# Is wax ever too far gone?



## SweetBettyBees (Jun 19, 2006)

I have a large trash can full of broken combs and frames that need to be cleaned in prep for new foundation. Some of this wax is nearly black - from combs that came with splits, so no telling how old or what's in it. Is is reclaimable? Is it wise to reclaim it? What's the best way? I have read about boiling it and could set up something big enough to handle frames outside - I don't imagine a quick dip would hurt them. I also have several pounds of cappings to render and I'm guessing I might want to keep that wax separate from the old stuff? 

Thanks for insight and opinions.


----------



## ScadsOBees (Oct 2, 2003)

Old comb has less wax and more cocoons, so there isn't a lot of wax in them. You might get a little but probably not worth the work unless you have a really good wax press or some such thing. Any wax from this will be very golden colored and stronger smelling than cappings.

So yes, you definately want to keep it seperate from the cappings.

-rick


----------



## power napper (Apr 2, 2005)

You might just want to make yourself a home made solar wax melter and let the sun do the work for you. The wax coming out of the solar wax melter is like melted butter in appearance, a good way to render old comb or any beeswax in my opinion.


----------



## JohnK and Sheri (Nov 28, 2004)

Unless we know where the comb came from, we would never use it, who knows what is in it. While the color might not be objectionable, possible contaminates would be.
We burn old comb.
Sheri


----------



## buz (Dec 8, 2005)

I've had some old comb that didn't even melt in the solar box....probably not much wax to it. Some fella called it slub--I just trash it. Got plenty of the bleached stuff for show.
Happy


----------



## nursebee (Sep 29, 2003)

Boil the wax stuff with a little water then filter through progressively smaller filters. Filters will clog with crap but you get a lot more wax out. I have used my double metal screened honey filters but the cleanup work is Gawd awful... You can also melt with water and let it all sit.
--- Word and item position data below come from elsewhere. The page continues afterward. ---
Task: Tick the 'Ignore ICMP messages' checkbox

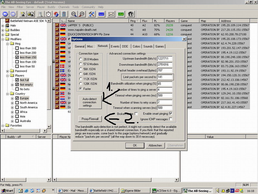Action: tap(171, 119)
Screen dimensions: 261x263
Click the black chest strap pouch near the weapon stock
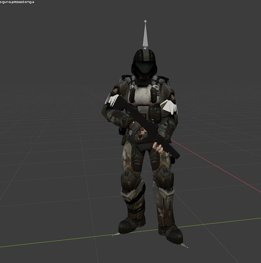coord(132,95)
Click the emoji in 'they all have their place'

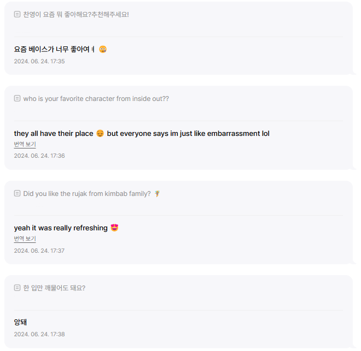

Most of the particulates will sit at the bottom after cooling.


----------



## SandyC (Dec 6, 2005)

This may sound like a silly question, but how do you then separate the wax from the water????


----------



## Dave W (Aug 3, 2002)

SandyC . . .

If you melt beeswax in hot water and let it cool, the wax will form a solid "cake" and float on top of the water.


----------



## SandyC (Dec 6, 2005)

Cool!!!!!

Thanks!


----------